I still think the system would be mostly self-regulated. It would be like Sarbanes-Oxley, where the boards of directors are required to sign off on accounting papers and become legally liable.
But maybe global capitalism doesn’t have to continue to be neoliberal in the sense we have known it. I wrote an article ten years ago called The Social Democratisation of Globalisation, and I think that is possible out of the current crisis. How far it will go, and whether it means anything in terms of shifting the balance of class forces – that really depends on whether the working classes, broadly defined, manage to act to shift the balance of class forces from below.
But I do think it’s possible that out of this crisis there will be more directive oversight on the part of capitalist states and the American state, even if the crisis drags on, as it may do, for a couple of years, with a shake-out in the banking system that produces further concentration in it.
The Federal Reserve and the European Central Bank have followed sharply different policies in the current crisis. International coordination doesn’t seem to be working very well.
Yes and no. Going back to the beginning of this particular crisis, last August, there was immediately coordination between the U.S. Treasury and Federal Reserve in terms of throwing liquidity into the markets, and the European banks threw most of it in.
Some of the banks hit mostly heavily by the crisis with the subprime derivatives were ironically the quasi-public Landesbanks in Germany, and the European Central Bank, really acting for the Bundesbank, oversaw the remedial measures.
Interestingly, most of what they pumped in then immediately made its way to London, to the interbank market. There was coordination then.
Then there was coordination around the liquidity thrown in in December.
So on that level there been quite a lot of cooperation, and the European Central Bank has played a central role.
On the question of inflation, however – on the question of whether lowering interest rates is the way to go – you’re right. It partly reflects the fact that the Bundesbank – and the European Central Bank has carried the same tradition forward – has always been, from the time Bretton Woods began, much more monetarist than any other central bank, much more concerned about inflation.
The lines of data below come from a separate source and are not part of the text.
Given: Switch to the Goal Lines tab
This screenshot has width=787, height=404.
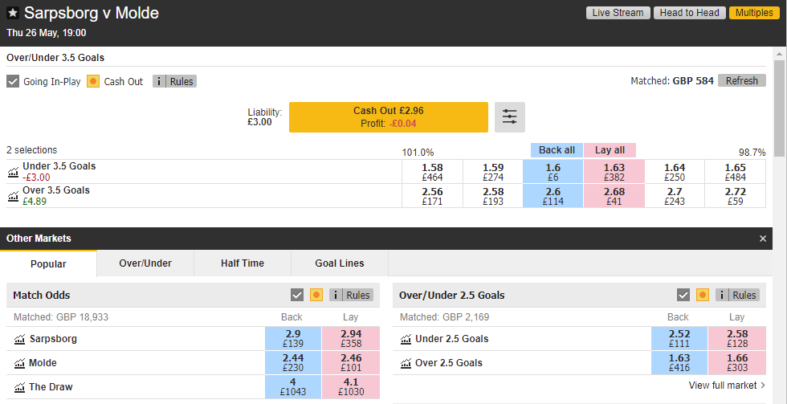Looking at the screenshot, I should click(340, 263).
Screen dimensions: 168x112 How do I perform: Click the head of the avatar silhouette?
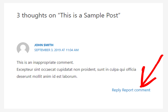click(x=23, y=46)

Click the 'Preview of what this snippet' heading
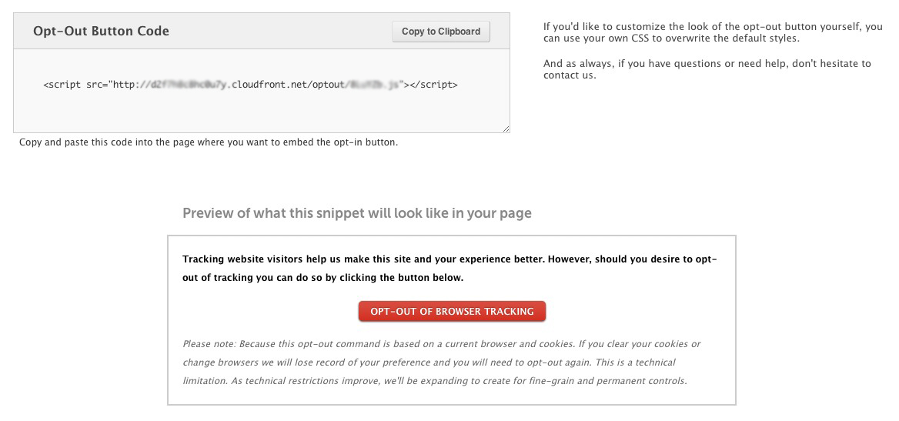pos(357,213)
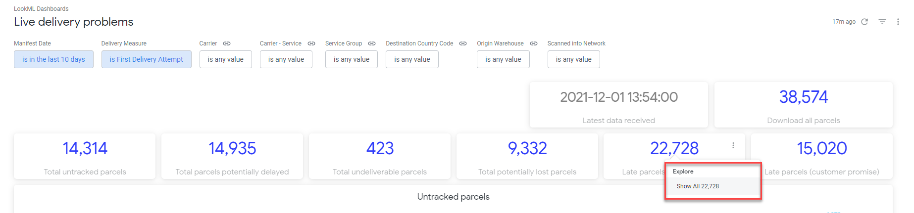This screenshot has height=213, width=914.
Task: Toggle the dashboard filters icon
Action: 882,22
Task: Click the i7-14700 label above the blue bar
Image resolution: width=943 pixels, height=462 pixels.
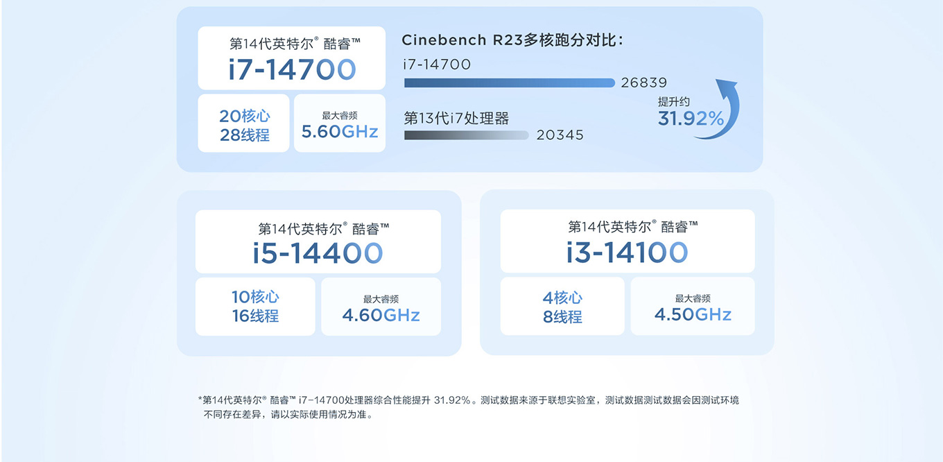Action: 437,65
The New York Fed has been much more pragmatic about that. And it has had the room to be, because of the world confidence in the Treasury Bill and in the weakness of the left in the United States – there is much more confidence in the guarantee that the American state offers against default. Also, the United States is more populist. The Fed does not have the de facto independence from the political system, that the European Central Bank has.
The different approaches are also, I would guess, a reflection of different policy judgements. There’s a sense that the lowering of the interest rate is not enough, in itself, to make the financial system ready to be lending, and you see this in the fact that long-term interest rates are not declining. People have been saying that the Fed is pushing against a string, and that may be the case to some extent.
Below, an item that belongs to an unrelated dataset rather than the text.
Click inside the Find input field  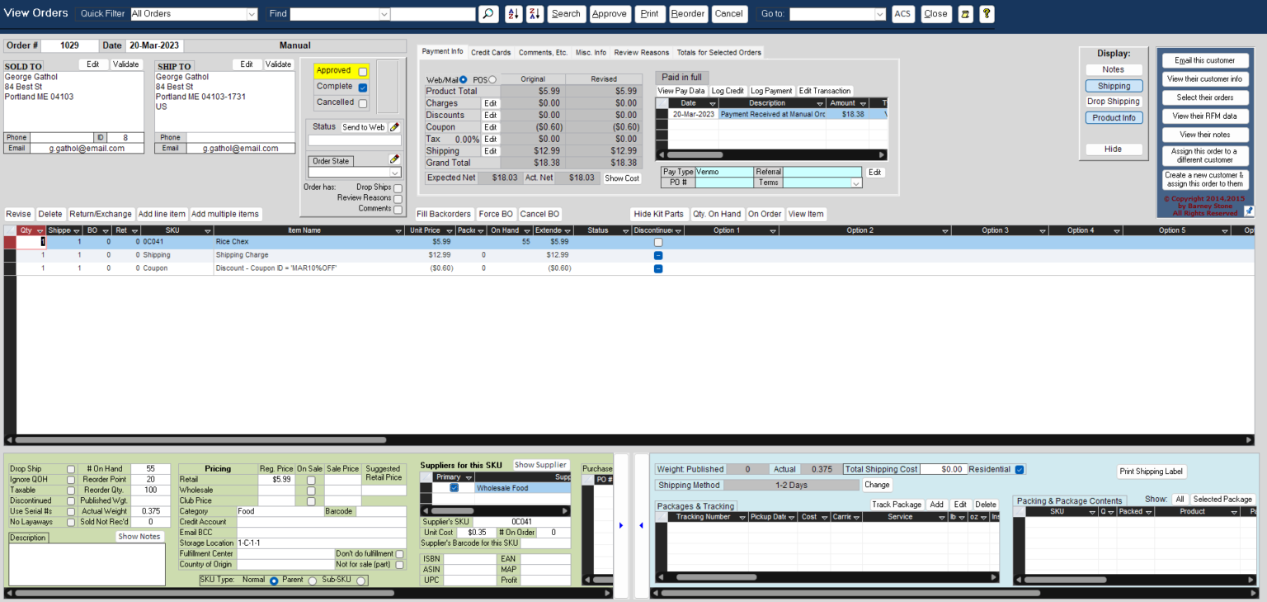433,13
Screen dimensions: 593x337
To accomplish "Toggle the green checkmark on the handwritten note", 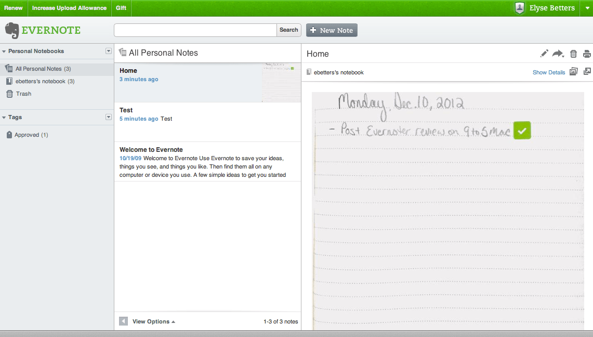I will point(522,130).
There is one way in which I think the Fed has acted as world central bank in a way that the ECB never does – so you see the hierarchy of imperial apparatuses here. When there were the beginnings of a stock market crash, in Asia and spreading to Europe, in January or early February, the Fed met on a Monday night and then on Tuesday morning announced the big interest rate reduction. The Fed felt it had to send that signal of a drastic reduction in interest rates, not so much for what it would accomplish, but for its symbolic effect in terms of reassuring the stock markets. The stock market has traditionally taken the view that a reduction in interest rates means that people shift from bonds to stocks, though I’m not sure how much that continues to operate today. In any case, the signal from the Fed did have an effect.
There’s a special role which the Fed plays which the European Central Bank does not play vis-a-vis global stock markets.
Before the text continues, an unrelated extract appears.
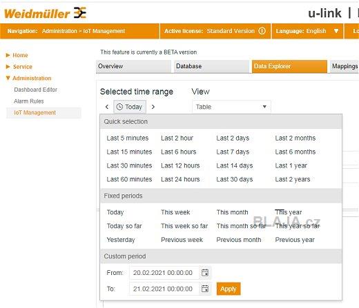Go to previous time range arrow
The width and height of the screenshot is (359, 308).
[x=107, y=107]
Some financial crises in recent decades have had relatively little knock-on effect on trade and production. Do you think that one factor in this is that the financial sphere is feeding much more off consumer credit? And then could we see this financial crisis, rather bigger than previous ones, feeding into a crisis in trade and production initially through a reduction in consumer spending rather than in investment spending?
So far, the indication is that it’s not impossible in Europe, or in North America, or least of all in the Third World, to be raising funds for investment.
If the derivatives play the central role they do, as Dick Bryan explains, in hedging risk, there is a question whether the financial crisis will affect trade in the long run.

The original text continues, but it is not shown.